Galford and Drapeau take a highly practical approach to helping you remain--or become--a trusted leader. They provide a formula for building trust, offer a self-assessment quiz and give guidance on regaining broken trust, among other topics. Their self-assessment consists of 20 questions dealing with such issues as how quickly conflicts are resolved and hoxw often you praise people, and includes a guide to interpreting results.
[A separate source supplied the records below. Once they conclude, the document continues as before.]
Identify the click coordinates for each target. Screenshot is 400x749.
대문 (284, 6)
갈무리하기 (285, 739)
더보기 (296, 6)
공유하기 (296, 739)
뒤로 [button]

Their advice, while sympathetic to leaders who feel distrusted, is often hard-nosed. For instance, those who have lost trust are told to quickly and publicly take responsibility for any errors they make. Want to know more? You can take the self-assessment test online and pick up additional tips at www.thetrustedleader.com.
For Future Reference
In Tomorrow Now: Envisioning the Next Fifty Years (Random House), science fiction novelist Bruce Sterling reveals his nonfiction vision of the future. The result is often as quirky and imaginative as you'd expect. Among his prognostications: No need for refrigerators to keep food from rotting, because we'll be able to control all the microorganisms in our kitchens. Unrealistic? Maybe, but Sterling often exhibits a razor-sharp realism, as in a chapter where about the nature of customer commitment, the role of contracts and the fluctuating value of information. The result is a stimulating mix of unfettered speculation and insightful extrapolation, and a model of the future with a difference.
Austin, Texas, writer Mark Henricks has covered business and technology for leading publications since 1981.